A strong brand image is crucial to establish a place in the customer's choice set. As consumers reach their choices intuitively and automatically in many categories, they are very brand image-driven. Brands with a strong brand image have a clear advantage: they stand out more quickly and are more likely to be chosen.
But what makes a brand image attractive? And how can you measure it in a reliable way? That’s exactly what we’ll discuss in this blog.
A brand is an associative network in the shopper's brain
Brands are branched out in our brain as associative networks. These can be very simple visual associations (Amstel is red), to more functional associations (Amstel is tasty) to emotional and symbolic associations (Amstel is friendship).
This explains why, when we think of Amstel, we also automatically tend to think of the color red, our taste judgments and the social context in which it is consumed. These associations combine to form a brand image. Sounds simple, but how do you actually measure that image?
The problem with traditional brand image research
The classic way to research brand image is childishly simple: just ask it. A seemingly attractive method because, after all, questionnaires allow you to have nearly every brand attribute evaluated.
While consciously surveying brand perception unquestionably yields an answer, the question is whether this answer is the most accurate reflection of what customers really think of your brand. In fact, conscious questioning is hampered by three problems:
Brand image exists partly unconsciously. People are only to a lesser extent aware of the associations in their minds, even when those associations have a major impact on our buying behavior. This is particularly the case with emotion-driven and low-involvement products.

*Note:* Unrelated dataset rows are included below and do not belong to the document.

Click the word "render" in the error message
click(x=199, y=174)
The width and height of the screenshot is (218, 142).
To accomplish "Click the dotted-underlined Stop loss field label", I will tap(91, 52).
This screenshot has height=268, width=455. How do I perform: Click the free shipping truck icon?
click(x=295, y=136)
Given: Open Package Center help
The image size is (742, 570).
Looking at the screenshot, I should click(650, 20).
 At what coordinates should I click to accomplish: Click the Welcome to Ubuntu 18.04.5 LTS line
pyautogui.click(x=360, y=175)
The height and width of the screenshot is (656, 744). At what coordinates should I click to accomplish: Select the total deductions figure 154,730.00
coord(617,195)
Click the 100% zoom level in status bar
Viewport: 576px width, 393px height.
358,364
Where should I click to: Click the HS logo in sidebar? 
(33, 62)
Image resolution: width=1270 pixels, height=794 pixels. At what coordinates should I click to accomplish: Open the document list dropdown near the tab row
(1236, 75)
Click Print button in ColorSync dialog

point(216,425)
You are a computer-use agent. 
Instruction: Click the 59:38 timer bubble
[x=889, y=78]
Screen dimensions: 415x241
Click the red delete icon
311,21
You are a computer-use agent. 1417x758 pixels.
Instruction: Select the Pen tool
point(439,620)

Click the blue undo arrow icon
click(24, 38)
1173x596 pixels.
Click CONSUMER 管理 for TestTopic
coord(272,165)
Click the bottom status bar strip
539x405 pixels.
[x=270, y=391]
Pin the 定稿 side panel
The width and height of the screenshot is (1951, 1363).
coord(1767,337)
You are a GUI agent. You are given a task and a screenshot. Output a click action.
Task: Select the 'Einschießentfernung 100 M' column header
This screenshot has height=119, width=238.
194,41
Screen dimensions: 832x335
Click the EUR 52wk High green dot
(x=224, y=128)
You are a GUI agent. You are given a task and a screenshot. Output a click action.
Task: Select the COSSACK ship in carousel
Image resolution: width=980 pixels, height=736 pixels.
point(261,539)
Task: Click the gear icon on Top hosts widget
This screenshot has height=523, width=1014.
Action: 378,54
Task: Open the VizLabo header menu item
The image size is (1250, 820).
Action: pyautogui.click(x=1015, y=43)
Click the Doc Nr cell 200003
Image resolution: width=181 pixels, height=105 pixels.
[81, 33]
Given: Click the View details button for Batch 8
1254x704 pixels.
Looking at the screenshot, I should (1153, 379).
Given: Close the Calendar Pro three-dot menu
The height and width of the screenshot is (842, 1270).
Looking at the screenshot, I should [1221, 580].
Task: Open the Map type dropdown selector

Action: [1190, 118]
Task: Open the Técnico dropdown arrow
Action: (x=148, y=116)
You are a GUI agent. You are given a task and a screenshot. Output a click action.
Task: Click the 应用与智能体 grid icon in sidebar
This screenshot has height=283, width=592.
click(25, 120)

Social desirability. Respondents are good at reading "between the lines" of the survey and like to answer in line with what the survey seems to want to measure. As a result, we tend to claim that we strongly associate a brand with a characteristic that is overwhelmingly important to that brand, even when in reality that association is not so strong. We saw an example of this in this blog about the effect of "less plastic" claims on packaging: these have been shown to unconsciously actually damage sustainability perceptions.
Mindset. When respondents fill out a questionnaire, they answer from a more rational mindset than the mindset they would actually have when purchasing a product. This explains the well-known phenomenon that traditional research methods overestimate the influence of rational brand characteristics (for example: people indicate that they consider the 'less sugar' characteristic of a soft drink to be the most important, while in reality this plays a minimal role) and underestimate emotional characteristics (for example: people indicate that they are not influenced by the cheerful music in the advertising, but this turns out to be the case).
Researching brand image with neuromarketing: the Implicit Association Test (IAT) and Intuitive Response Test (IRT)
In recent years, traditional market research has made room for neuromarketing methods that focus on the unconscious. More and more brands are using these research methods that map the strength of associations rather than consciously questioning brand image. These methods measure the strength of an association based on processing speed in the brain. We at Unravel also use this method to map the image of our clients through brand image research.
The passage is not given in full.